Title:	Fabrication of durable superhydrophilic silicon surfaces using nanosecond laser pulses
Authors:	Verma, Nancy Anoop, K K Dominic, Priya Philip, Reji
Issue Date:	Oct-2020
Publisher:	American Institute of Physics
Citation:	Journal of Applied Physics, 2020, Vol. 128, p135304
Abstract:	In this work, we report the fabrication and characterization of large area micro-/nano-textured silicon surfaces using laser pulses of nanoseconds duration. An area of 6 × 6 mm 2 has been textured by the parallel line scanning method to create hierarchical structures, consisting of microscale channels and self-organized surface nano-capillaries decorated with randomly distributed silicon nanoparticles. The combination of micro-channels and nano-capillaries results in a superhydrophilic silicon surface, with the contact angle reduced substantially from about 80 ° to nearly 5 °. In contrast to most of the reports given in the literature, the superhydrophilicity of the surface remains stable without a shift to hydrophobicity, even after exposure to the atmosphere for about three months. Thus, long-lasting and durable superhydrophilic silicon has been obtained by using maskless, compact, and cost-effective nanosecond laser writing, without the need to employ any chemical post-processing.

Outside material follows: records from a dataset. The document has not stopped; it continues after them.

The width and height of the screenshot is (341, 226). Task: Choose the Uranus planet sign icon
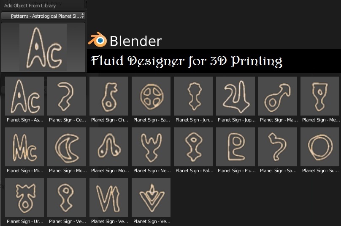click(24, 198)
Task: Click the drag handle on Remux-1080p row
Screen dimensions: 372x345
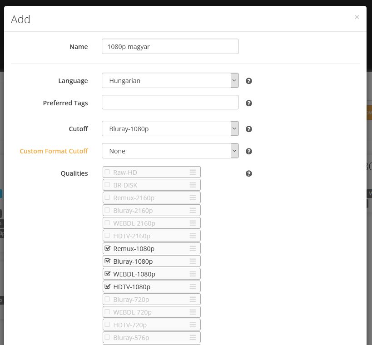Action: click(193, 248)
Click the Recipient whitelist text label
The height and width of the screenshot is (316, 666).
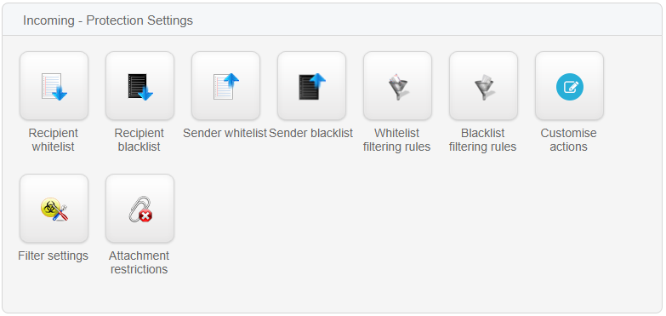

Potential applications of these surfaces include heat exchangers, biosensors, cell adhesives, and self-cleaning solar cells.
Description:	Restricted Access
URI:	http://hdl.handle.net/2289/7571
ISSN:	0021-8979 1089-7550(Online)
Alternative Location:	https://ui.adsabs.harvard.edu/abs/2020JAP...128m5304V/abstract https://doi.org/10.1063/5.0018464
Copyright:	2020 Author(s)
Additional information:	Supplementary Information Available
Appears in Collections:	Research Papers (LAMP)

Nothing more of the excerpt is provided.